Implementing and Customizing Typo Tolerance in Typesense for Improved Search Results

118 views

Typesense provides built-in support for typo tolerance, making it easier for users to find relevant results even if they make spelling mistakes or typos in their search queries. This feature helps improve the search experience by returning more accurate results despite minor inaccuracies in the search terms.

Implementing Typo Tolerance in Typesense

Below is a step-by-step guide on how to leverage typo tolerance in Typesense.

1. Configure Typo Tolerance

Typo tolerance in Typesense is enabled by default, and its behavior can be customized using various settings in your search query. These settings include num_typos, which specifies the number of typos allowed, and typo_tokens_threshold, among others.

2. Create and Configure Collections

First, you need to create a collection with an appropriate schema. Here’s an example schema for a books collection:

const booksSchema = {
  name: 'books',
  fields: [
    { name: 'title', type: 'string' },
    { name: 'author', type: 'string' },
    { name: 'publication_year', type: 'int32' },
    { name: 'genres', type: 'string[]', facet: true }
  ],
  default_sorting_field: 'publication_year'
};

// Create the collection
client.collections().create(booksSchema).then(data => {
  console.log(data);
}).catch(error => {
  console.error(error);
});

3. Index Documents

Here’s an example of indexing documents into the books collection:

const documents = [
  {
    'id': '1',
    'title': 'The Great Gatsby',
    'author': 'F. Scott Fitzgerald',
    'publication_year': 1925,
    'genres': ['Fiction', 'Classic']
  },
  {
    'id': '2',
    'title': 'To Kill a Mockingbird',
    'author': 'Harper Lee',
    'publication_year': 1960,
    'genres': ['Fiction', 'Drama']
  }
];

client.collections('books').documents().import(documents).then(result => {
  console.log(result);
}).catch(error => {
  console.error(error);
});

4. Perform Typo-Tolerant Search Queries

When performing search queries, you can specify the typo tolerance settings in the query parameters. Here’s an example:

const performSearch = async (query, queryBy) => {
  try {
    const result = await client.collections('books').documents().search({
      q: query,
      query_by: queryBy,
      num_typos: 2,  // Allow up to 2 typos
      typo_tokens_threshold: 3  // Consider tokens with 3 or more characters for typos
    });

    console.log(result);
    return result;
  } catch (error) {
    console.error('Search Error', error);
  }
};

// Example usage
performSearch('Grat Gatsby', 'title');

This example would correctly return results for "The Great Gatsby" despite the typo in the search query.

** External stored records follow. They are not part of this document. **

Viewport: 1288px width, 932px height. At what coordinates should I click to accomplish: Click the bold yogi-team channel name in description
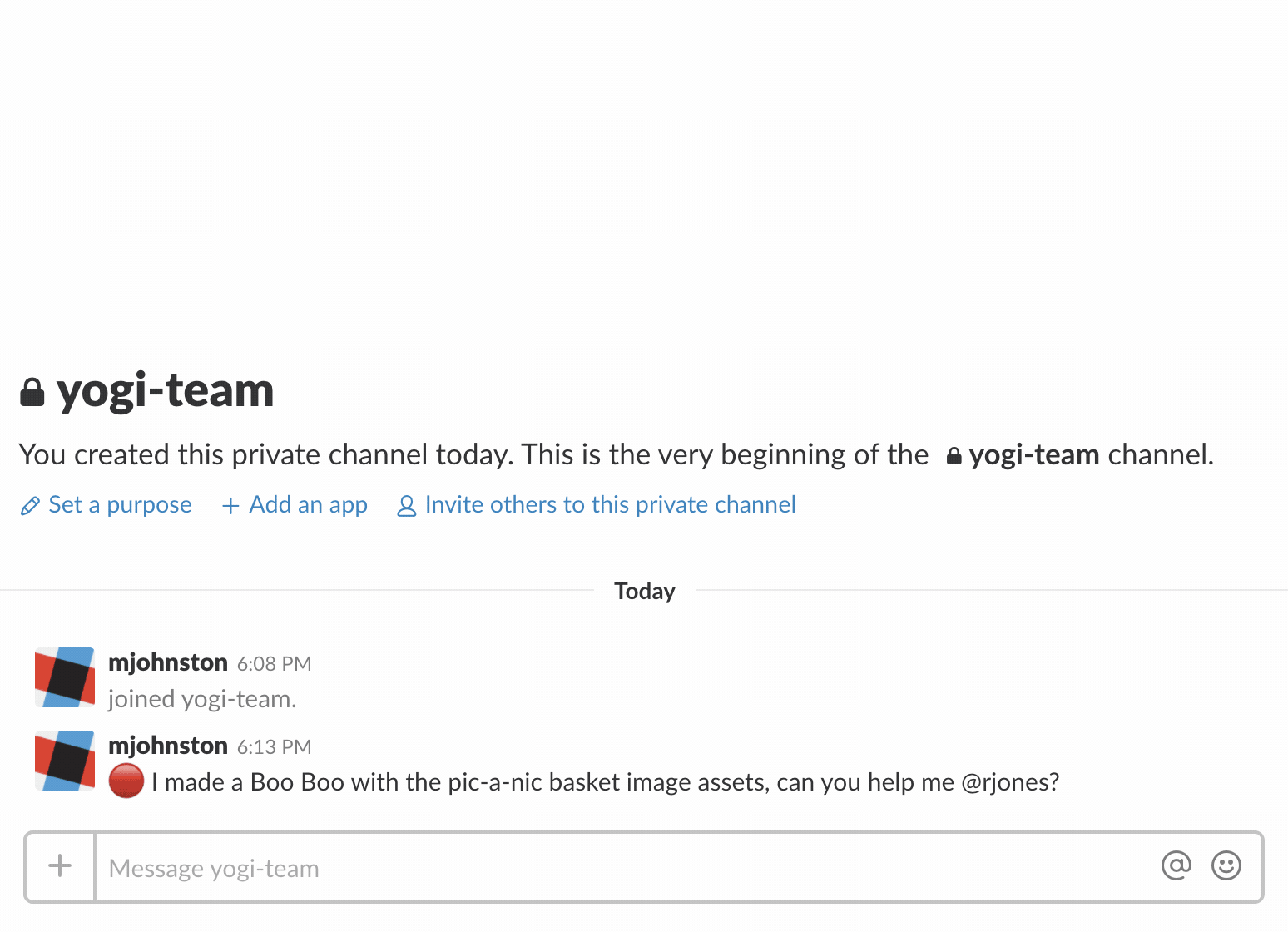pyautogui.click(x=1034, y=455)
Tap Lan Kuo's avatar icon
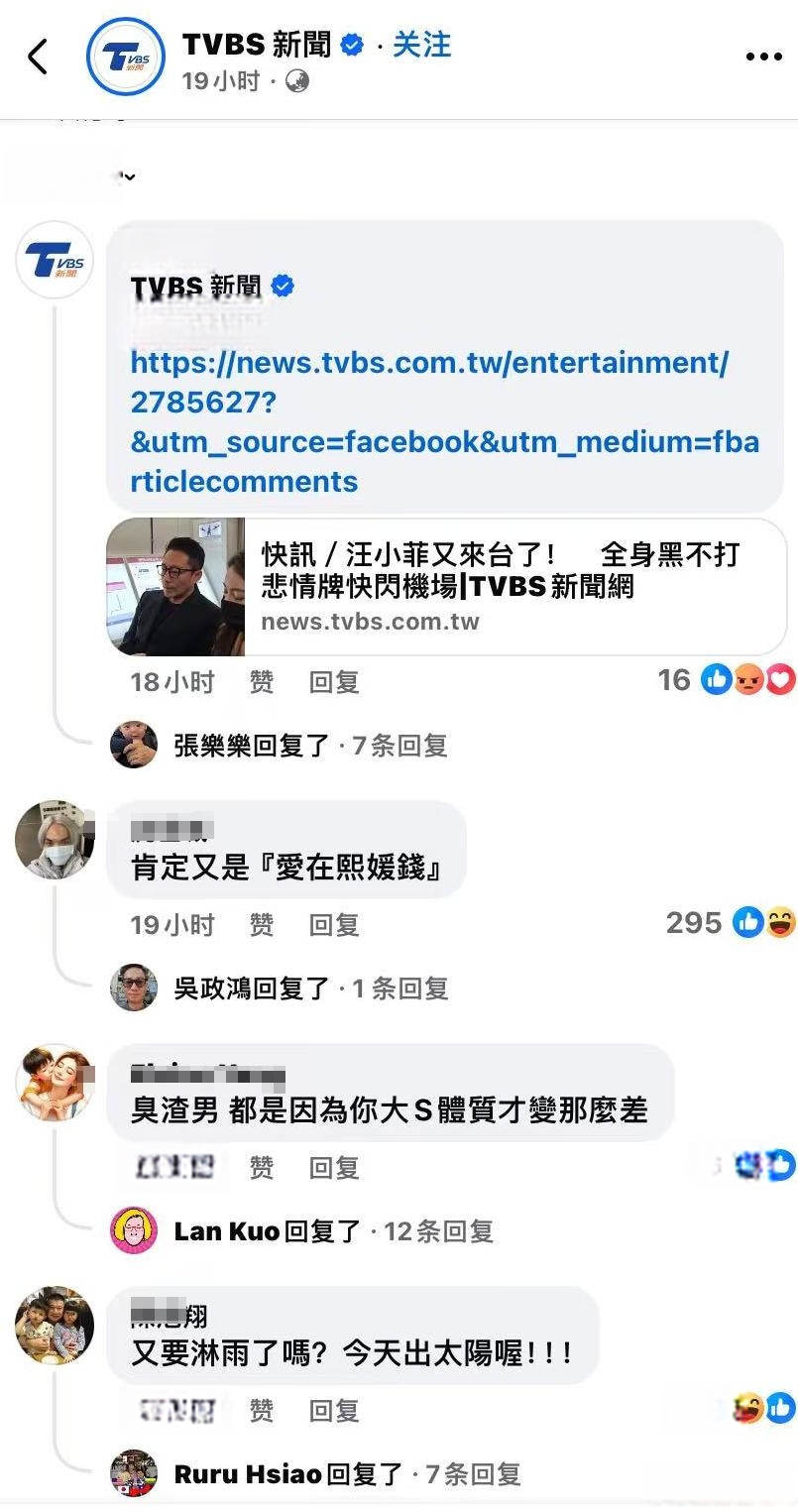 134,1230
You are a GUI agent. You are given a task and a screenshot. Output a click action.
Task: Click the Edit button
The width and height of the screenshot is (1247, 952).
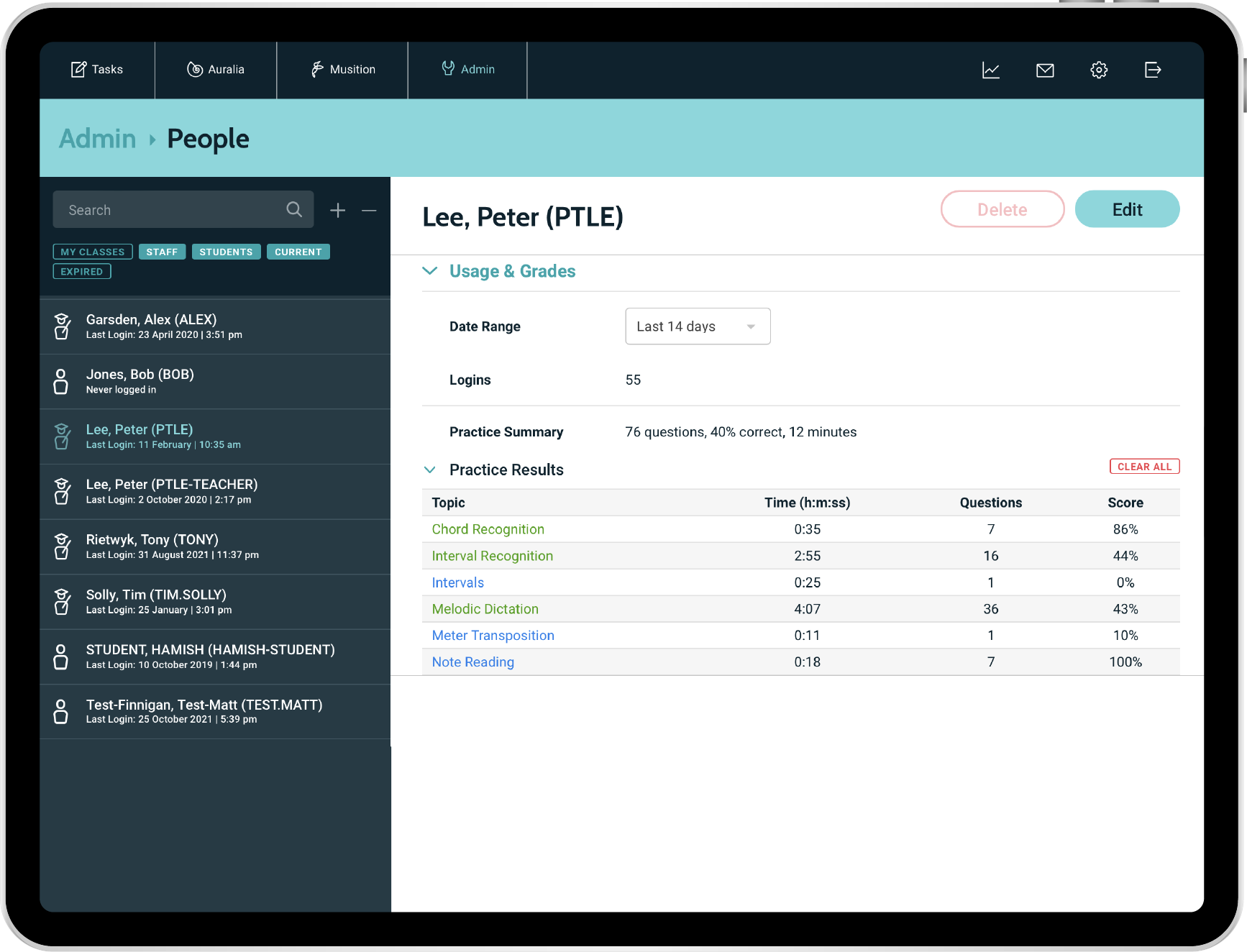click(1126, 209)
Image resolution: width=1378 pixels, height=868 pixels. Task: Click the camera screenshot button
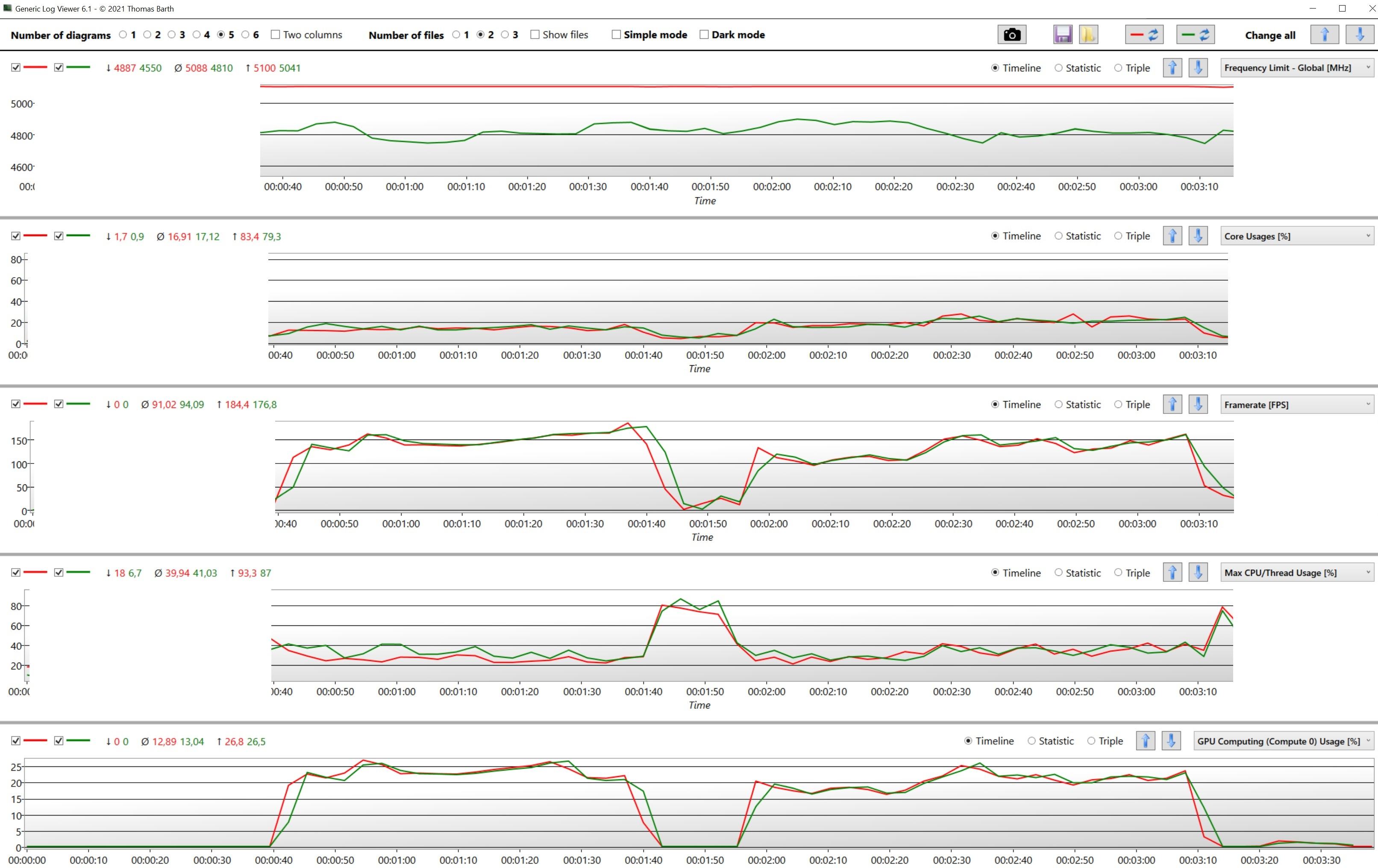1011,35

Advanced Typo Tolerance Settings

Typesense offers several advanced configurations for controlling typo tolerance behavior:

  • num_typos: Defines the maximum number of typos allowed in the search query. The default is 2.
  • typo_tokens_threshold: Sets the minimum length of tokens to be considered for typo tolerance. Short tokens (like "a" or "is") are ignored. The default is 3.
  • min_len_1typo: Sets the minimum length of tokens to allow 1 typo. Default is 4.
  • min_len_2typos: Sets the minimum length of tokens to allow 2 typos. Default is 8.

Here is an example of utilizing these settings in your search query:

const performAdvancedSearch = async (query, queryBy) => {
  try {
    const result = await client.collections('books').documents().search({
      q: query,
      query_by: queryBy,
      num_typos: 2,
      typo_tokens_threshold: 3,
      min_len_1typo: 4,
      min_len_2typos: 8
    });

    console.log(result);
    return result;
  } catch (error) {
    console.error('Advanced Search Error', error);
  }
};

// Example usage
performAdvancedSearch('Kal Mockingbird', 'title');

Monitoring and Analytics

To ensure your typo tolerance settings are optimal, keep track of search performance through monitoring and analytics. Gather data on:

  • Common Typos: Identify frequent typos to fine-tune your settings.
  • Search Latency: Monitor the impact of typo tolerance on search performance.
  • User Behavior: Analyze how often typo tolerance corrects user queries.

Conclusion

By enabling and fine-tuning typo tolerance settings in Typesense, you can significantly enhance the search experience by ensuring users get relevant results even when their search queries contain typos. This approach can be particularly beneficial for applications with diverse user bases and high search volumes.

Implementing typo tolerance is straightforward with Typesense's built-in settings, and customizing it for your specific needs can help you deliver a more accurate and user-friendly search experience.